If I sleep poorly and have an early morning meeting, I’ll cancel the meeting last-minute if needed and catch up on sleep. If I’ve missed a workout and have a conference call coming up in 30 minutes? Same. Late-night birthday party with a close friend? Not unless I can sleep in the next morning. In practice, strictly making health #1 has real social and business ramifications. That’s a price I’ve realized I MUST be fine with paying, or I will lose weeks or months to sickness and fatigue.
Making health #1 50% of the time doesn’t work. It’s absolutely all-or-nothing. If it’s #1 50% of the time, you’ll compromise precisely when it’s most important not to.
Am I willing to do the same for family? Would I explicitly or implicitly (by spending less time) turn down career opportunities for family opportunities? I’m going to start looking for a new contract soon because my current one is ending, and I expect this search to require significant time and effort. Would I cancel a meeting with a potential client if my brother “wants to talk”?
What do I have to lose?4 Not much really. I can’t lose contract opportunities I don’t yet have. I’ve already accepted that my income may be zero for some time. The worst thing that could happen would be that, because of spending too much time with family and on family activities, I don’t find a new contract and remain unemployed for a few months. If that happened, I’m confident I could find another full-time position similar to my old one.
It would be unpleasant if the worst-case scenario actually played out, but my worries are disproportionately large given that I think this worst-case scenario is unlikely. I believe a more likely scenario is that I will find a lower paying contract, which would be not unusual given that I am beginning my contracting career.

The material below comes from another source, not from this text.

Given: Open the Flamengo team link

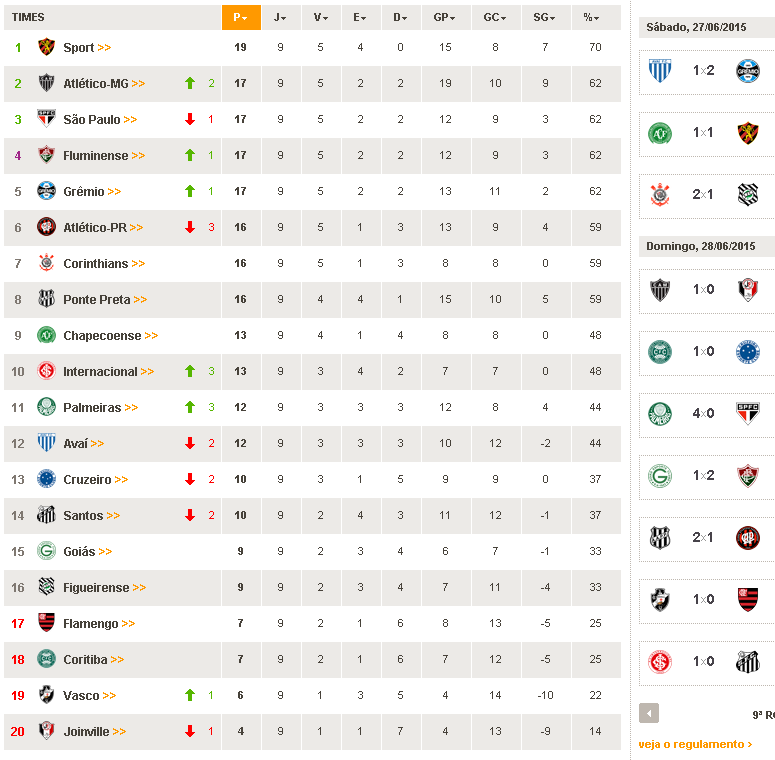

On the other hand, I would very likely be able to strengthen my relationship with my family, hopefully feel happier and healthier, and possibly leverage this increased positivity to increase my career prospects. With this perspective, betting on family seems like reasonable risk to take.
How should I go about doing this, e.g. measuring progress, settings goals, etc? I’ll start by tackling my existing “Family To-Do” list and performing the following items weekly:
- Talk with all of my immediate family
- Talk with one member of my extended family
- Review last week’s progress/status and generate new ideas
My risk/reward assessment for friendship and professional networks is the same, so I will also do these items weekly:
- Talk with a friend
- Have a meal with a friend
- One professional networking activity
I am blessed to have healthy, supportive family and friends. In 2017, I will cultivate this blessing so that it lasts for many years.
- This saying has always bothered me because the answer is obvious – of course I have something to lose because there’s always an opportunity cost for every action. Yet somehow this phrase is effective in allowing me (and others, see Ferriss’s Fear Setting exercise in the The 4-Hour Workweek) to widen my perspective and consider options I had been blind to.